The new extensions incorporate a series of items that were inadequately covered or not covered at all by current guidance, such as how AI is integrated in the clinical pathway or aspects related to code availability or assessment of performance. As with the original clinical guidelines, the CONSORT-AI and SPIRIT-AI extensions provide a set of principles in a burgeoning field of research, and will evolve and be revised as technological advances and clinical needs require. We at Nature Medicine consider it crucial to follow a standardized, transparent and rigorous report procedure for AI interventions in clinical research to ensure the correct steps are taken and the field advances in the right direction. Therefore, consistent with our mission to nurture high-quality reporting of clinical research, we endorse the CONSORT-AI and SPIRIT-AI guidelines and will require that submissions of manuscripts describing the results of clinical trials using AI algorithms in the clinical decision-making process be reported in accordance with these standards. An example using the CONSORT-AI extension can be seen in the ADVICE4U study in this issue — a randomized non-inferiority trial comparing insulin dosing for youths with type 1 diabetes calculated by an AI-based decision-support system with that of physicians. The study has been reported in accordance with the new guidelines, including completion of the CONSORT-AI checklist.

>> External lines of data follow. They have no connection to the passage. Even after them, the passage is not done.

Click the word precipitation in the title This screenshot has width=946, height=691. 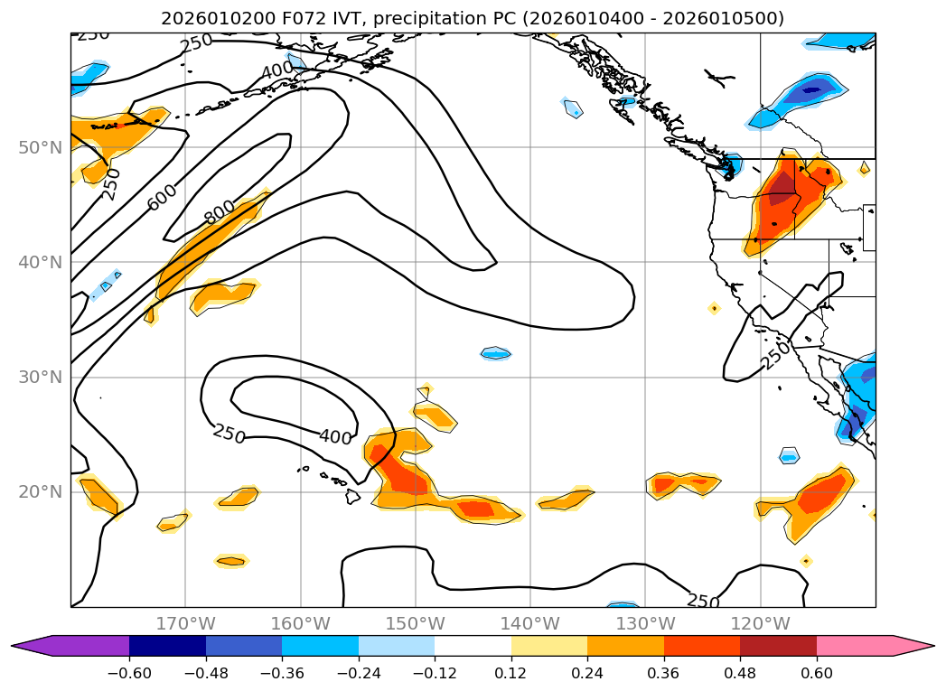coord(426,19)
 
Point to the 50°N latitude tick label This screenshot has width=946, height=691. coord(40,147)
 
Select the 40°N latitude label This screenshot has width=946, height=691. coord(40,263)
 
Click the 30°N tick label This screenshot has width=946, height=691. coord(40,378)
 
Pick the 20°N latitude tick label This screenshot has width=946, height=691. coord(40,492)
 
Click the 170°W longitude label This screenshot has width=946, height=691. coord(185,624)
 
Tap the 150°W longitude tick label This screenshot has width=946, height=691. coord(416,624)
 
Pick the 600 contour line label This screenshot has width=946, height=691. coord(163,198)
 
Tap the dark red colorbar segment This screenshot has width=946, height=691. coord(778,646)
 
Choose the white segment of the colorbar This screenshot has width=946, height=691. coord(473,646)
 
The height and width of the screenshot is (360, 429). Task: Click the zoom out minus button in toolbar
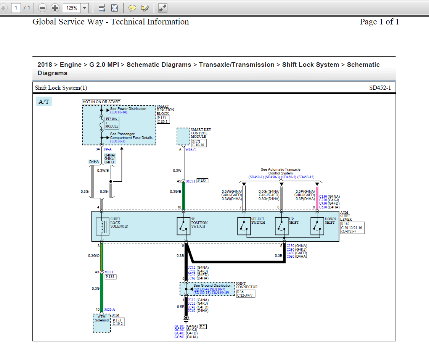click(x=43, y=8)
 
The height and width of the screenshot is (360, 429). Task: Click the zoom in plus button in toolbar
click(x=55, y=8)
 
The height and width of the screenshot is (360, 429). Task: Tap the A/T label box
click(x=44, y=102)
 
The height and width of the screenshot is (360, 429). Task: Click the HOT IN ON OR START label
click(x=101, y=102)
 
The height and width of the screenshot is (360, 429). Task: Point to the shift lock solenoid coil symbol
click(x=102, y=226)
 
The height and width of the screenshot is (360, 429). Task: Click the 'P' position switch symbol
click(x=184, y=226)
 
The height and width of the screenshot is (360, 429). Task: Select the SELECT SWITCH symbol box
click(x=244, y=226)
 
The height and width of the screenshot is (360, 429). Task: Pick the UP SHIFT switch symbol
click(x=281, y=226)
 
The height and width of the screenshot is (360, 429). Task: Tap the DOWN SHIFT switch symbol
click(x=317, y=226)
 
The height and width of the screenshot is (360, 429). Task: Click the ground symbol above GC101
click(x=186, y=318)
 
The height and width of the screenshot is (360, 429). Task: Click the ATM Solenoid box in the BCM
click(x=102, y=323)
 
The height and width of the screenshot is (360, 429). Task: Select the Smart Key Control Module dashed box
click(x=183, y=137)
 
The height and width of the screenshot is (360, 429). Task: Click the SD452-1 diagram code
click(x=380, y=88)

In the process of elaborating the extensions, it became clear that the incorporation of AI technologies in clinical care also creates new challenges that will need to be overcome to narrow the gap between simulated and real-world medical AI. Some of these challenges are tackled in a series of commissioned Comments in this issue. Eric Topol provides a snapshot of where medical AI stands and highlights the limitations and challenges that these algorithms and study designs need to overcome to be effectively implemented in clinical care. Melissa McCradden and colleagues propose a step-wise process to ensure a positive impact of this technology in patient care, which includes considerations of data access and protection, model performance and deployment, and oversight. For these models to ensure safety and fairness in clinical care, it is also essential that the design of algorithms be devoid of any bias that might introduce structural inequity in the predictions, as Kellie Owens and Alexis Walker write. Similarly, Atul Butte and colleagues also propose a framework, the MI_CLAIM guidelines, describing the minimal reporting elements that are required for ensuring the transparency, reproducibility and utility of AI algorithms in medicine.

Clinical research is on the brink of a new phase where innovation has enormous potential to bring new opportunities for advancing healthcare delivery. There are, however, risks that need to be anticipated, and necessary steps must be taken to ensure that AI-enabled solutions prioritize the needs of all patients and, in doing so, earn the trust of users. The CONSORT-AI and SPIRIT-AI guidelines lay the foundation for a responsible and transparent evaluation of these tools, and we look forward to seeing how the promise of AI-enhanced healthcare will be fulfilled.